Meselâ O. Spengler'e göre "yüksek kültür", esrarlı kozmik
kuvvetlerin dünyadaki insan hayatına müdahalesinden doğar.
Danilevsky'ye göre , medeniyetin belirmesindeki faktörlerden biri,
dil birliği ile bağlı kültürlerin siyasî istiklâli, öteki de bu
gruplardaki etnografik malzemenin zenginliğidir. Fakat her iki cevap
da tatminkâr değildir, çünkü bir meçhulü çözmeğe çalışan Spengler
meseleyi "daha karanlık ve karmaşık" hâle getirirken, Danilevsky de
medeniyetin çekirdeği durumundaki "etnografik zenginlikten ne
kastedildiğini, yâni bu zenginliğin vasfını açıklamamakta, üstelik
her siyasî istiklâlin mutlaka bir "medeniyet" yaratacağı yolunda
izahı güç bir iddiada bulunmaktadır.[1]
Toynbee'nin ileri sürdüğü çözüm tarzı şudur: Medeniyetlerin ortayı
çıkması ve gelişmesi;
1. coğrafî çevre şartlarına;
2 toplulukta bir yaratıcı grubun var olmasına;
3 çevre ile insan arasında devamlı bir "meydan okuma" hâlinin mevcut
bulunmasına bağlıdır[2].
Burada cemiyetleri durgunluktan dinamizme geçiren başlıca faktör
olarak coğrafî çevreye ağırlık verilmesi dikkat çekicidir. Ona göre,
çevre çok çetin ise büyük medeniyet ya doğmaz veya doğsa da
gelişemez. Çevre çok elverişli ise, ona karşı koyabilmek için insanı
gerekli gayrete zorlayacak ortam yok demektir. İnsan ne fazlası ile
müsait, ne de aşırı derecede çetin olmayan şartlar altında "yaratıcı
azınlık grup" vasıtası ile "meydan okuma" durumuna girer ve bu hâl
devamlı şekilde yaratıcı kuvvetlerin daha da çeşitlenme ve
gelişmesini sağlayarak, medeniyet seviyesine ulaşır[3]. Bu görüş hem
tabiî, hem beşerî gerçeklere dayandığı için dikkate değer bir vasıf
taşımaktadır. Nitekim insanda mevcut olan "mücadele" hassesi daha
önceleri filozof E. Kant tarafından incelenerek, bunun (insan ile
coğrafî çevre arasında değil, fakat insanların birbirleri, -yâni
cemiyet- arasında) kültür zenginliğine, medenîleşmeğe doğru itici
bir kuvvet teşkil ettiği belirtilmişti[4]. Ayrıca, kültürlerin
doğuşu ve gelişmesinde coğrafya ve iklim şartlarının etkisi üzerinde
çoktan beri durulduğu malum olduğu gibi, insandaki "mücadele" ve
cehid hassesinin kültür değerleri ortaya koymada işgal ettiği mevkî,
aşağıda göreceğimiz "Motivation" teorisi ile doğrulanmaktadır.

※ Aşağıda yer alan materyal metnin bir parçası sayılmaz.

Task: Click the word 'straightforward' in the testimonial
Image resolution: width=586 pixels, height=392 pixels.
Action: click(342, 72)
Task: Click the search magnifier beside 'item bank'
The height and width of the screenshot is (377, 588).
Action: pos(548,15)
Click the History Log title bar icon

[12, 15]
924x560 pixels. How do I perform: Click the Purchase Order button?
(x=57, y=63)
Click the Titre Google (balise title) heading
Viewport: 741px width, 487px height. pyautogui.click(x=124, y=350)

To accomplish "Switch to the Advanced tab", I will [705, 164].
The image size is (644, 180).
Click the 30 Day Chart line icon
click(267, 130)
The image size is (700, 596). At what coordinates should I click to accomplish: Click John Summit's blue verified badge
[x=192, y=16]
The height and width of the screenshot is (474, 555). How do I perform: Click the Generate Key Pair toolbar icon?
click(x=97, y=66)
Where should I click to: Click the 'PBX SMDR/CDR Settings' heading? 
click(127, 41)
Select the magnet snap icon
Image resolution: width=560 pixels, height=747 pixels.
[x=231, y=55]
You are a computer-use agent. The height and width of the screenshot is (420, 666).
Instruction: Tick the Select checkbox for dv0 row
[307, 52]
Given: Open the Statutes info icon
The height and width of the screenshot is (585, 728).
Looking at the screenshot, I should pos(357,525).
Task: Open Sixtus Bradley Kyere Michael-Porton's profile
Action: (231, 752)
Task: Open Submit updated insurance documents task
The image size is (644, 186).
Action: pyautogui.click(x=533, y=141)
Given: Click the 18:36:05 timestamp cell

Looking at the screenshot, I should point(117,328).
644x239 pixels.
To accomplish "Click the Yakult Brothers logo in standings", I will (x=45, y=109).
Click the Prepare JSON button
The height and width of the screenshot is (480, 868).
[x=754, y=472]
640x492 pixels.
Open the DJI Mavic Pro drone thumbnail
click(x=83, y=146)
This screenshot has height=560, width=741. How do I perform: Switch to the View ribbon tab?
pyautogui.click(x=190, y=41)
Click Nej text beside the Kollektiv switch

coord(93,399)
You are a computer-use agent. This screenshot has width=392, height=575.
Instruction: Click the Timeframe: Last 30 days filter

Bu konuda Sorokin'in düşüncesi de, bilhassa insan unsuru bakımından
tamamlayıcı vasıfta görünüyor. Ona göre, -kendi deyimi ile-
mânalı-illî kültür bütünlerinin doğuşunda iki dereceli beşerî
faaliyet (a. Zihinde tasarlama, b. Bu tasarının maddî taşıyıcılarda
objektifleşmesi)[5] kültür değerlerinin ortaya konmasında insan
unsurunun mühim yerini göstermektedir. Ancak belirtmek gerekir ki,
Sorokin, insan faaliyetlerinin bu bakımdan verimli olabilmesi için,
-Danilevsky'nin "siyâsî hürriyet" fikrine karşı olarak- "kültür
hürriyeti" prensibini şart koşmuştur[6]. Ayrıca Sorokin'e göre,
yukarıki iki safhada elde edilen sonucun "sistemli" bir kültür
unsuru hâline gelmesinde bir üçüncü adıma ihtiyaç vardır ki, o da bu
unsurun başka fertler arasında veya gruplar içinde yerleşmesi, yâni
topluluk tarafından benimsenmesidir.
Buraya kadar verdiğimiz özetlerden de anlaşılacağı üzere, herhangi
bir medeniyetin, daha doğrusu medeniyeti meydana getiren kültür
değerlerinin doğuşunda başlıca üç faktör yer almaktadır:
a Coğrafî çevre
b İnsan unsuru
c Cemiyet (topluluk)
a. Coğrafî çevre
Birinci faktör üzerinde ayrıntılı olarak durmağa herhalde ihtiyaç
yoktur. Bir topluluğun hayatında ve kültürünün teşekkülünde bölge
coğrafi şart ve imkânlarının: iklim, göller, denizler, akar sular,
bitki örtüsü, tanın ürünleri, orman, mâdenler vb.nin; asalak, çiftçi
ve çoban hayatı, yerleşme ve göç hareketleri, sanayi şekilleri gibi
sosyal, iktisadî faaliyetlere ve dolayısiyle hukûkî, dinî vb.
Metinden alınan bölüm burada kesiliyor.